## WHAT THE TASK ASKS
All lines from the one with "Click the info" through the end of the records below are to be given again exactly, and nothing else.

________________

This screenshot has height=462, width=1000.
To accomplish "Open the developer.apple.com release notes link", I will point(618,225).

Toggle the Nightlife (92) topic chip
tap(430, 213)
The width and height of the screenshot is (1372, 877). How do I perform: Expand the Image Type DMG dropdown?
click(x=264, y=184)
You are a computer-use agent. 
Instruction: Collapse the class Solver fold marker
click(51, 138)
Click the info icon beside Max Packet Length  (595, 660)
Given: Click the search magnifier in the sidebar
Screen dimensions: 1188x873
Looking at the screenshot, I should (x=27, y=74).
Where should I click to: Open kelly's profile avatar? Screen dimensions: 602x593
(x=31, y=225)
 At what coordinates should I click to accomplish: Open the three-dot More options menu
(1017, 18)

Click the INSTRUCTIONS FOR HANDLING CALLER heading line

________________

## OUTPUT OF THE EXERCISE
Click the info icon beside Max Packet Length  (595, 660)
Given: Click the search magnifier in the sidebar
Screen dimensions: 1188x873
Looking at the screenshot, I should (x=27, y=74).
Where should I click to: Open kelly's profile avatar? Screen dimensions: 602x593
(x=31, y=225)
 At what coordinates should I click to accomplish: Open the three-dot More options menu
(1017, 18)

Click the INSTRUCTIONS FOR HANDLING CALLER heading line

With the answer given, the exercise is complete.